The opinion of the court was delivered by: Richard G. Kopf Senior United States District Judge
This is a civil action in which the United States seeks (1) to reduce to judgment federal income tax assessments made against Duane L. Kuyper and the Kuyper Family Living Trust, (2) to obtain a judicial determination that the Kuyper Family Living Trust and Vision Unlimited are the alter egos or nominees of Duane L. Kuyper, and (3) to foreclose the tax liens of the United States upon certain real property located in Aurora County, South Dakota.
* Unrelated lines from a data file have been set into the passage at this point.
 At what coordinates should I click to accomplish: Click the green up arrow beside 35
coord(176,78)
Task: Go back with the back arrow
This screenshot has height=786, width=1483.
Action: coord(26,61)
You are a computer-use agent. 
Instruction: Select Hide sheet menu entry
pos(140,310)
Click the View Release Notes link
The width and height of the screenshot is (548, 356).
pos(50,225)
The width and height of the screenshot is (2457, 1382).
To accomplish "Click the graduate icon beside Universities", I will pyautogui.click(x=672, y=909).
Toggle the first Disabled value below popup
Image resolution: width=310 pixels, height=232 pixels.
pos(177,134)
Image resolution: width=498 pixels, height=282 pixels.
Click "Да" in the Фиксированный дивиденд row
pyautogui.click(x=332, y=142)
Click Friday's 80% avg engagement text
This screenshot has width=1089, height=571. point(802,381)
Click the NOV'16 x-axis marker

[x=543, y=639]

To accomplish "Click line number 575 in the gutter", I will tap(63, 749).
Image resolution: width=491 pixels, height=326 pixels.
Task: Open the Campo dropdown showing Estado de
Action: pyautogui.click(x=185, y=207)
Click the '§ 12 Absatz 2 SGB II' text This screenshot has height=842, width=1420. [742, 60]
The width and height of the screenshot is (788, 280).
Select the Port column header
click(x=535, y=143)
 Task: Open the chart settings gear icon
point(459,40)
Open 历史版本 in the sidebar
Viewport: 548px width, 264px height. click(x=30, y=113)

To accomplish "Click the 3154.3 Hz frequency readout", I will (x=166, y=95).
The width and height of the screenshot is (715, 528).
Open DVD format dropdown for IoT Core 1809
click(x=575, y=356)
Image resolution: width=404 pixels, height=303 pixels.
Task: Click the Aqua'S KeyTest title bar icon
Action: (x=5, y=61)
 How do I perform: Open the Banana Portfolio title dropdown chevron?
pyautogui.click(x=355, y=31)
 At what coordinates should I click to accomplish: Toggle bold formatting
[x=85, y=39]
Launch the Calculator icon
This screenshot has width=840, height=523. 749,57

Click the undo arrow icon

The Complaint was filed on December 1, 2011. Defendants Duane Kuyper and Mary Kuyper, individually and as trustees of the Kuyper Family Living Trust, were served on December 7, 2011.
On December 29, 2011, Defendants Duane Kuyper and Mary Kuyper, along
with a nonparty, Raymond Ehrman ("Ehrman"), filed a pro se pleading
"Answer to Complaint" and "Third Party Complaint" (Docket no.
9).*fn1 Named as third-party defendants are James M.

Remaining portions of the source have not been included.